“Don’t press so hard; you hurt me.”
Then repentant and deeply moved, Pascal, too, wept.
“I am a brute to get angry in this way. You acted rightly; you could not do otherwise. But forgive me; it was hard for me to see you despoil yourself. Give me your hands, your poor hands, and let me kiss away the marks of my stupid violence.”
He took her hands again in his tenderly; he covered them with kisses; he thought them inestimably precious, so delicate and bare, thus stripped of their rings. Consoled now, and joyous, she told him of her escapade—how she had taken Martine into her confidence, and how both had gone to the dealer who had sold him the corsage of point d’Alençon, and how after interminable examining and bargaining the woman had given six thousand francs for all the jewels. Again he repressed a gesture of despair—six thousand francs! when the jewels had cost him more than three times that amount—twenty thousand francs at the very least.

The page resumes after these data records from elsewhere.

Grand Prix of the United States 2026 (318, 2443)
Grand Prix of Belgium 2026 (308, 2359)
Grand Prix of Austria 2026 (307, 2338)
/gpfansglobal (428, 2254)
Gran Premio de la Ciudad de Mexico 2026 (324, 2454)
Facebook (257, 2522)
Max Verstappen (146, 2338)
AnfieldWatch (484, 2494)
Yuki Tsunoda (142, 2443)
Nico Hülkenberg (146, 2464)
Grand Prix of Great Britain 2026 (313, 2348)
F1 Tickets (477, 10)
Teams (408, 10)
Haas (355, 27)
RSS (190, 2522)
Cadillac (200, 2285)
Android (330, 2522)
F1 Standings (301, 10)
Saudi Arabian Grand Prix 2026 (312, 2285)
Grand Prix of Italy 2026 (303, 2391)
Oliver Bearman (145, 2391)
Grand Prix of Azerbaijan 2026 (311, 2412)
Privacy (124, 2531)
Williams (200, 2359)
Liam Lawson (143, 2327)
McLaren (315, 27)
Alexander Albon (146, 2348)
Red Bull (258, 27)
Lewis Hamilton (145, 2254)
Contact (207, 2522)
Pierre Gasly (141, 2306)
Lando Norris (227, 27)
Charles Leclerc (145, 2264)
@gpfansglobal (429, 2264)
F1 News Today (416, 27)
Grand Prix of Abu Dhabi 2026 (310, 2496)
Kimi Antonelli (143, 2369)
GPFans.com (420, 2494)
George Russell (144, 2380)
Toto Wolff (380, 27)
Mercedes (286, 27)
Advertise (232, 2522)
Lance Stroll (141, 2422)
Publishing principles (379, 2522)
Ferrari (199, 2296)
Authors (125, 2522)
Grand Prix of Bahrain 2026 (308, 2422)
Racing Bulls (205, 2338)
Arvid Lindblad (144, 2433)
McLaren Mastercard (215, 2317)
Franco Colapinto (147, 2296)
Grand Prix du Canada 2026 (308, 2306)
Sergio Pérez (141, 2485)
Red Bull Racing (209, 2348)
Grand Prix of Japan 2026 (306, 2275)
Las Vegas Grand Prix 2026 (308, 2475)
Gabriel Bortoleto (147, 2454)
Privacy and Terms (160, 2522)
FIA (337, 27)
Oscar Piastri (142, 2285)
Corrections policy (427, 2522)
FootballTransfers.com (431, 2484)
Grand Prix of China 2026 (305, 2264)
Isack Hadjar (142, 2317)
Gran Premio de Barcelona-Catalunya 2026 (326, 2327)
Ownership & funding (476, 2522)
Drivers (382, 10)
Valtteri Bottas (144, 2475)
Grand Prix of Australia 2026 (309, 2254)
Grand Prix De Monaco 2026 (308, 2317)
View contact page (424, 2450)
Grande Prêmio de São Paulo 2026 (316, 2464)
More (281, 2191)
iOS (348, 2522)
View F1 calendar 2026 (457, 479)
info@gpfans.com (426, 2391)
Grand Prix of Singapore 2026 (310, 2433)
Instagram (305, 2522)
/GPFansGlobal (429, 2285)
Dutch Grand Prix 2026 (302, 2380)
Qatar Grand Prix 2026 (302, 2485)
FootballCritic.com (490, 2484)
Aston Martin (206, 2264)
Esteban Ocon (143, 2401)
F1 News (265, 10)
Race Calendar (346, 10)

“Listen,” he said to her at last; “I will take this money, since, in the goodness of your heart, you have brought it to me. But it is clearly understood that it is yours. I swear to you that I will, for the future, be more miserly than Martine herself. I will give her only the few sous that are absolutely necessary for our maintenance, and you will find in the desk all that may be left of this sum, if I should never be able to complete it and give it back to you entire.”
He clasped her in an embrace that still trembled with emotion. Presently, lowering his voice to a whisper, he said:
“And did you sell everything, absolutely everything?”
Without speaking, she disengaged herself a little from his embrace, and put her fingers to her throat, with her pretty gesture, smiling and blushing. Finally, she drew out the slender chain on which shone the seven pearls, like milky stars. Then she put it back again out of sight.
He, too, blushed, and a great joy filled his heart. He embraced her passionately.
“Ah!” he cried, “how good you are, and how I love you!”